**Problem description**
Write out every entry precisely as given, leaving the pictures out.

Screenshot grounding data
▬▬▬▬▬▬▬▬▬▬

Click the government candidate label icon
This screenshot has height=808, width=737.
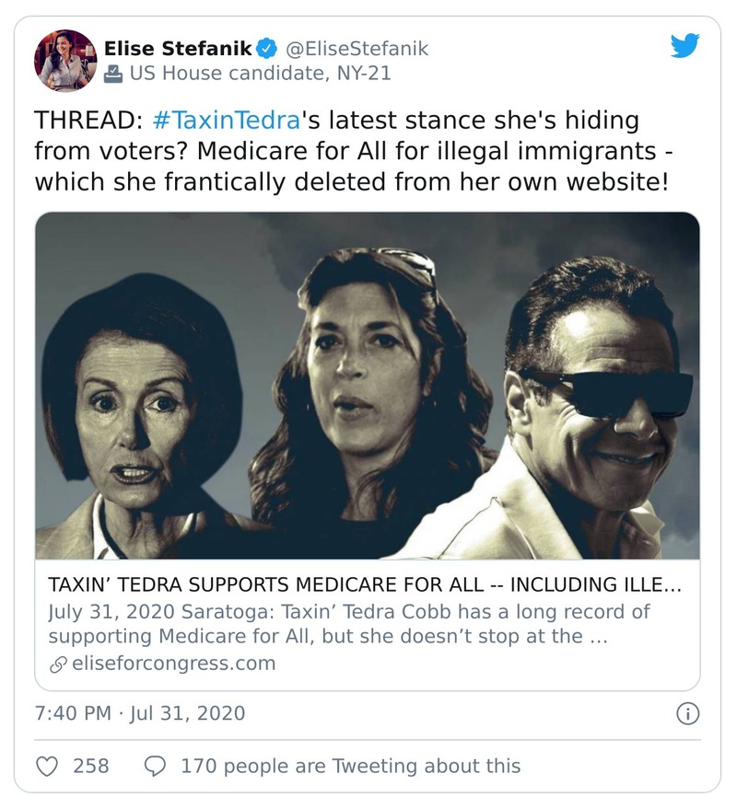113,75
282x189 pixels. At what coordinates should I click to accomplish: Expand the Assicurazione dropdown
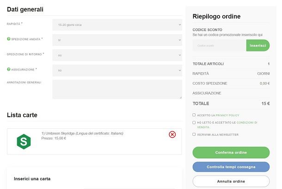click(117, 70)
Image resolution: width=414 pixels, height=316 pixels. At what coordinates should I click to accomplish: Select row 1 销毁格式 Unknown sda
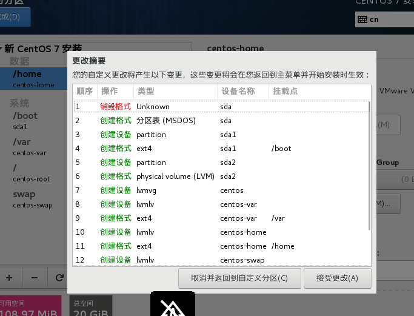pos(221,107)
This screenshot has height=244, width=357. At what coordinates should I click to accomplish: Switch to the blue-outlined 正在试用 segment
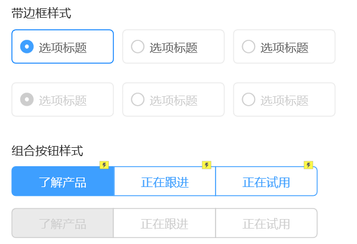pos(266,182)
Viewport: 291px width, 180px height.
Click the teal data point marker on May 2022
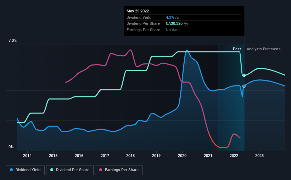coord(244,75)
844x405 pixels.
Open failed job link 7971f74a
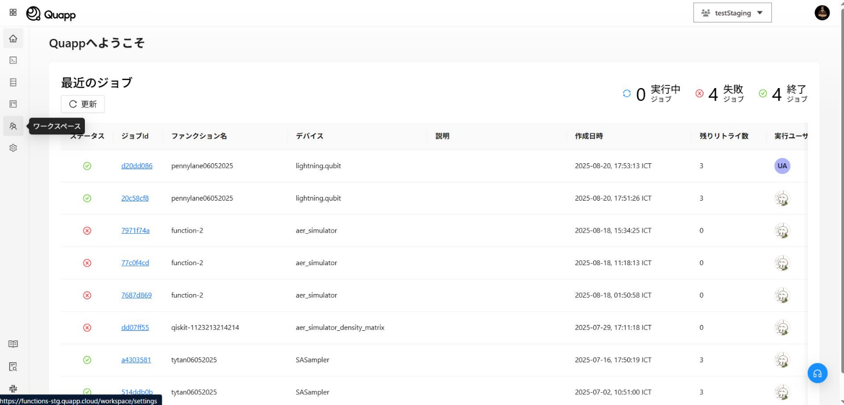pyautogui.click(x=135, y=231)
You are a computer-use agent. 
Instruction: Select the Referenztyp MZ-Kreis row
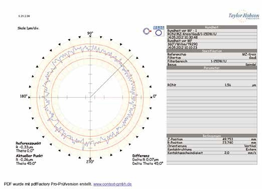point(212,54)
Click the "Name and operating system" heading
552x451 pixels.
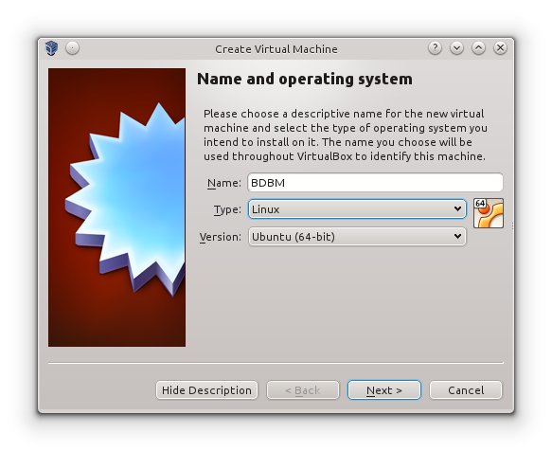click(305, 79)
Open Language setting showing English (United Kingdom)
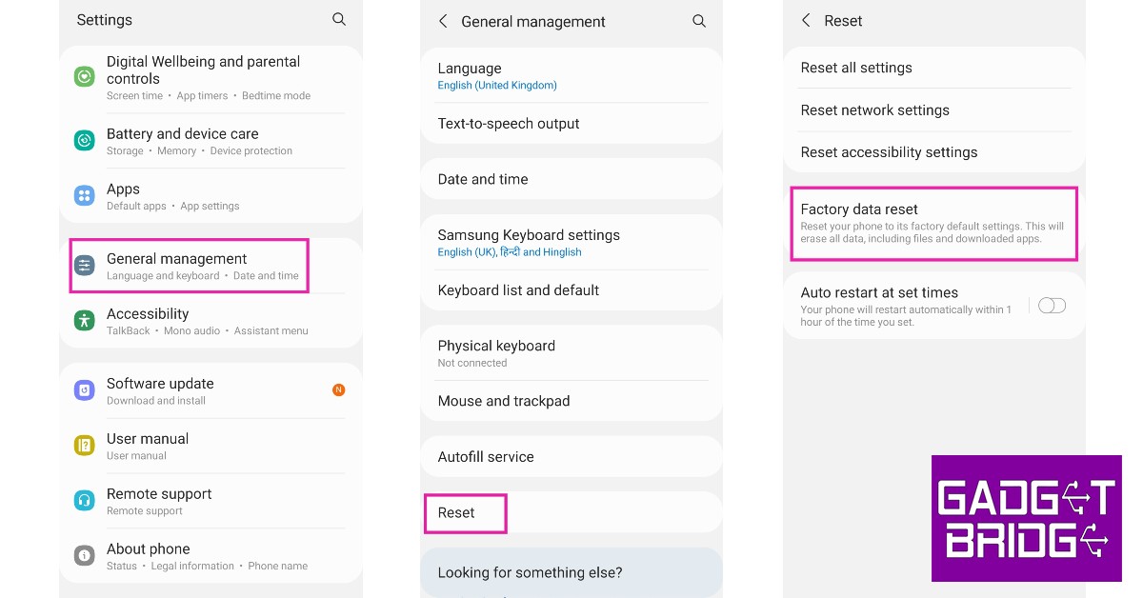1143x598 pixels. (497, 75)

▬▬▬▬▬▬▬▬▬▬

**Answer section**
Click the government candidate label icon
This screenshot has height=808, width=737.
113,75
282x189 pixels. At what coordinates should I click to accomplish: Expand the Assicurazione dropdown
click(117, 70)
Image resolution: width=414 pixels, height=316 pixels. At what coordinates should I click to accomplish: Select row 1 销毁格式 Unknown sda
pos(221,107)
This screenshot has height=244, width=357. At what coordinates should I click to accomplish: Switch to the blue-outlined 正在试用 segment
pos(266,182)
Viewport: 291px width, 180px height.
Click the teal data point marker on May 2022
coord(244,75)
844x405 pixels.
Open failed job link 7971f74a
pyautogui.click(x=135, y=231)
You are a computer-use agent. 
Instruction: Select the Referenztyp MZ-Kreis row
point(212,54)
Click the "Name and operating system" heading
552x451 pixels.
click(305, 79)
Open Language setting showing English (United Kingdom)
1143x598 pixels. (497, 75)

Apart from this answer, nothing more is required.